Diese Geschichten haben hohen Unterhaltungswert, doch gibt es keine Bekannten oder Freunde, die diese Erlebnisse bestätigen können. Anita will, dass die Anonymität ihres Privatlebens – nachvollziehbarer Weise – respektiert wird. Außerdem verweigert sie jegliche Veröffentlichung einer offiziellen Diagnose ihrer Erkrankung. Das Problem dabei: In der heutigen Zeit ist Authentizität nicht immer zweifelsfrei erkennbar. Der Streamer Angel Hamilton aka ZilionOP wurde von Twitch gebannt, nachdem er aus Versehen vor laufender Kamera aus seinem Rollstuhl aufstand und dadurch preisgab, dass seine Gehbehinderung – Grund für viele seiner Donations – lediglich gespielt war. Schon 2006 gab es eine VLog-Serie auf YouTube, die angeblich von einem Teenager namens lonelygirl15 gemacht wurde, die sich aber als Inszenierung herausstellte.
Das Phänomen Sweet_Anita ist ambivalent
Je mehr ich über Anita las und je mehr ich von ihr in den Videos sah, desto deutlicher kristallisierte sich die Ambivalenz ihrer Person heraus. Sollte sie tatsächlich Tourette haben und auch nur die Hälfte ihrer Geschichten wahr sein, dann ist sie eine bewundernswerte Frau. Eine Person, die jede Aufmerksamkeit und finanzielle Zuwendung verdient hat und die als leuchtendes Beispiel für den Umgang mit einer bitteren Erkrankung gelten kann. Jemand, der nach all den Schicksalsschlägen immer noch von Grund auf positiv ist und das Leben umarmt, könnte vielen Menschen Mut machen.
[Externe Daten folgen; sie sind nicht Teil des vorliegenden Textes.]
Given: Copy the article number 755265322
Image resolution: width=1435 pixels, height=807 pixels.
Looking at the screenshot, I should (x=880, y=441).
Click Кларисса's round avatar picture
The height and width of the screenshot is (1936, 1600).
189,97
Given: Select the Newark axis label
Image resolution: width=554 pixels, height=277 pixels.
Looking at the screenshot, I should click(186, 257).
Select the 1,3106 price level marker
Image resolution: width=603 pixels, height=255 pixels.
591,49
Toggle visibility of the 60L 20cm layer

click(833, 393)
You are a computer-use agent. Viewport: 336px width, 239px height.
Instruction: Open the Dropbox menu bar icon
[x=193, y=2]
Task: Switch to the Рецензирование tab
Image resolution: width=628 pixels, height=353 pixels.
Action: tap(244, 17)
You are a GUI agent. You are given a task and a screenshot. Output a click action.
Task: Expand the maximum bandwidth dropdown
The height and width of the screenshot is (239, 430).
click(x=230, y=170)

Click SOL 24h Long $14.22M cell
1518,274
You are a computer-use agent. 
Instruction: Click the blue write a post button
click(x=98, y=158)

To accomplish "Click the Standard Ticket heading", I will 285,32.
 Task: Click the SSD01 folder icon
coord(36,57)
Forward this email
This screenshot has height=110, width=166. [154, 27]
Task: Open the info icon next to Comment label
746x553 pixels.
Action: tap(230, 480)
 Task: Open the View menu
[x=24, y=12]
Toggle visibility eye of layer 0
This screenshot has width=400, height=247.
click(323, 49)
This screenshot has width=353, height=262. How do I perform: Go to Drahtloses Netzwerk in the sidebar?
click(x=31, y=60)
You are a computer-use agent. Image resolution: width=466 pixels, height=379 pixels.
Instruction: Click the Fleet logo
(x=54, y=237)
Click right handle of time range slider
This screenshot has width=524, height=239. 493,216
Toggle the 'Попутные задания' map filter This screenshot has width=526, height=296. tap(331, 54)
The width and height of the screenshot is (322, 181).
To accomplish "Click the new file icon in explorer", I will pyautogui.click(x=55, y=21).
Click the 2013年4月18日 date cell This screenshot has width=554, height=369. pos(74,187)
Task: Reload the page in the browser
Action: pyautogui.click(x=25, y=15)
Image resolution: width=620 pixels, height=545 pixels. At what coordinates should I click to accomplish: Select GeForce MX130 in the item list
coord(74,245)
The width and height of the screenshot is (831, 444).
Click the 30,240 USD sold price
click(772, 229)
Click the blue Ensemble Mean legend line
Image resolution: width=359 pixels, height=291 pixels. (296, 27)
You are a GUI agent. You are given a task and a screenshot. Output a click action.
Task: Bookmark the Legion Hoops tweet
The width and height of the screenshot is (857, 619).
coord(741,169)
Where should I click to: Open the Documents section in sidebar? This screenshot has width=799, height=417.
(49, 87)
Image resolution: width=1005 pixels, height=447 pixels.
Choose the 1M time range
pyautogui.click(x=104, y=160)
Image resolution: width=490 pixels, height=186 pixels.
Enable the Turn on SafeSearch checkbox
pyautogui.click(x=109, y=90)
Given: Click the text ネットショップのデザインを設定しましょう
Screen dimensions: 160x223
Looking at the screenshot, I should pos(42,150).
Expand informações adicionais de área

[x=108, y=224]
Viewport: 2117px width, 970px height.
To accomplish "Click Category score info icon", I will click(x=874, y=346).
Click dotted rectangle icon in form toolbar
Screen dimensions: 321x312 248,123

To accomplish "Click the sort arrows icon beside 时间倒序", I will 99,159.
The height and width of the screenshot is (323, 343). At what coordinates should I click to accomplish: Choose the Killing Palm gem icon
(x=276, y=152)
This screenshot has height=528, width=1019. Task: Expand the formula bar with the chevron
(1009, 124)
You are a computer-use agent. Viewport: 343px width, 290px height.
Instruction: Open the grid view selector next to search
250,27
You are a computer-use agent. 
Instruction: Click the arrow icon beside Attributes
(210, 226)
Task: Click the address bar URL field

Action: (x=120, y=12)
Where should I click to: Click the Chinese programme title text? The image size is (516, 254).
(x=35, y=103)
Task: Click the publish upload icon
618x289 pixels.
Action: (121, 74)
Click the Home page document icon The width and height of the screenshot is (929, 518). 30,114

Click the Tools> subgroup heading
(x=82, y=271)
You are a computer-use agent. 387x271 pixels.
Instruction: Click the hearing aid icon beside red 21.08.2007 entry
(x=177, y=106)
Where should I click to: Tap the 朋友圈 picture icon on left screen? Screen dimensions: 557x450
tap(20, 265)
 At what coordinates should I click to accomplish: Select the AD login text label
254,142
Tatsächlich erzählt sie in einem Podcast, dass viele Mitglieder ihrer Community durch sie überhaupt erst erfahren haben, was mit ihnen los ist. Andere haben sogar den Mut gefunden, sich wieder unter Leute zu begeben. Doch all das würde zusammenbrechen, sollte ihr Tourette-Syndrom gespielt sein. Dann ist es wie ein Schlag ins Gesicht jener, die tatsächlich mit dieser oder einer anderen Krankheit aufwachsen. Dann ist es eine Vermarktung rein um des Geldes willen und nicht, um aus einer schlimmen Situation das Beste zu machen.
Ich für meine Person habe beschlossen, ihr zu glauben. Ihr zu glauben, dass sie aufgrund ihres Tourettes niemals in ihrem Leben eine Anstellung finden konnte. Dass ihr vor der Diagnose vorgeworfen wurde, sie wolle sich nur in den Vordergrund spielen. Dass Twitch und die Community, die sie sich dort erarbeitet hat, das Beste ist, was ihr passieren konnte. Vielleicht ist es die Natürlichkeit, mit der sie über alles redet; diese Offenheit finde ich entwaffnend und ehrlich. Vielleicht sind es die Tics, die so konsequent und in einer Vielfalt auftauchen, dass ich es für beinahe unmöglich halte, dass alles gespielt sein soll.